• Request: Write out the following lines word for word, leaving out the pictures.

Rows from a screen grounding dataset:
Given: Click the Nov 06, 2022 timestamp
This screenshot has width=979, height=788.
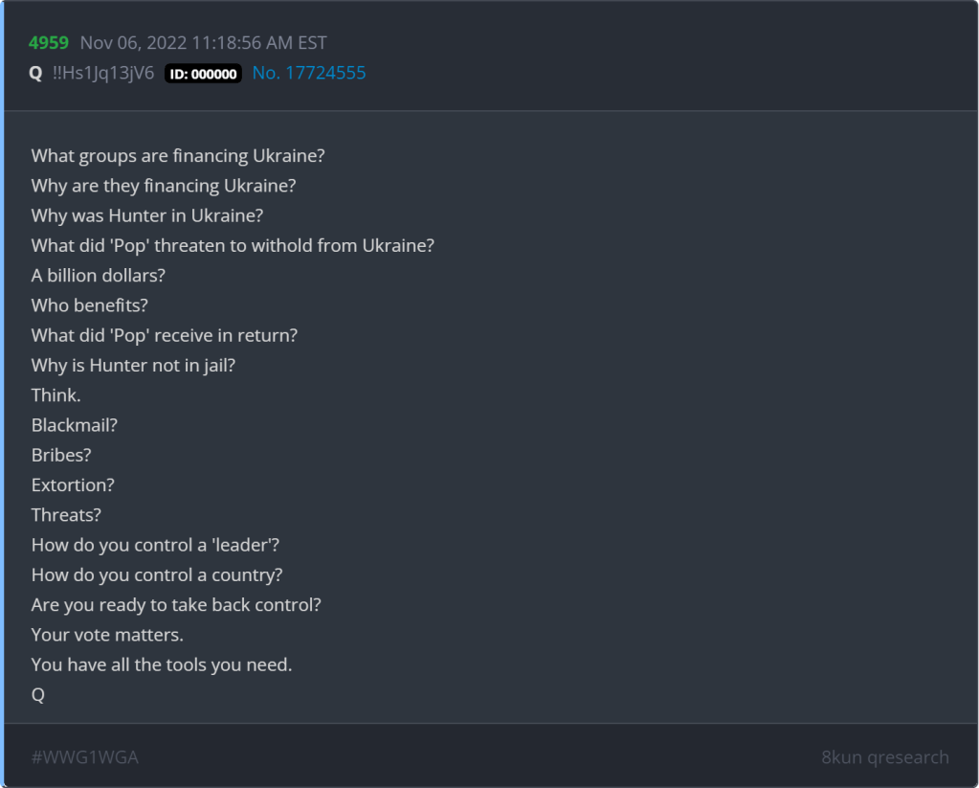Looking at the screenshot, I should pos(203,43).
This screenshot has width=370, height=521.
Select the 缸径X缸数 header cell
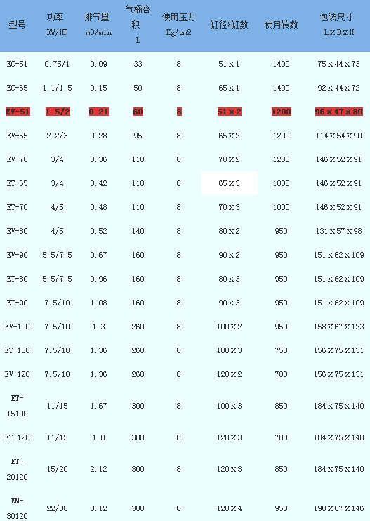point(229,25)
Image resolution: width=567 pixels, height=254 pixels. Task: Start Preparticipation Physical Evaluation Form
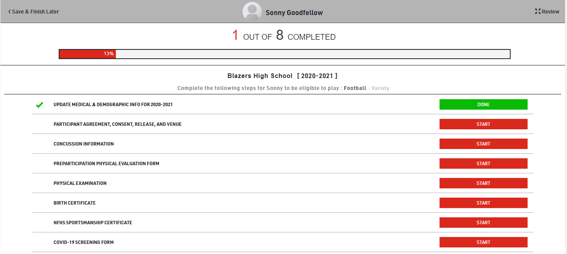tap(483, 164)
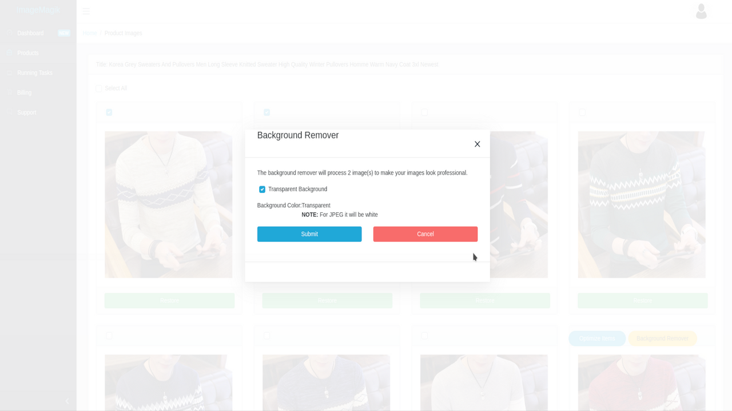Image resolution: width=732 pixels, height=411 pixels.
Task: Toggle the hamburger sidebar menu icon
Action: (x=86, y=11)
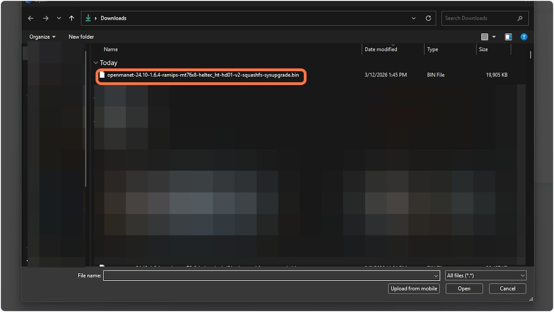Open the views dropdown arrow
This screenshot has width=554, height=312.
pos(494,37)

• Solution:
Given: Click the Nov 06, 2022 timestamp
This screenshot has width=979, height=788.
Looking at the screenshot, I should pos(203,43).
This screenshot has width=370, height=521.
Select the 缸径X缸数 header cell
point(229,25)
Image resolution: width=567 pixels, height=254 pixels. Task: Start Preparticipation Physical Evaluation Form
tap(483, 164)
Image resolution: width=732 pixels, height=411 pixels.
Task: Toggle the hamburger sidebar menu icon
Action: (x=86, y=11)
Open the views dropdown arrow
This screenshot has width=554, height=312.
pos(494,37)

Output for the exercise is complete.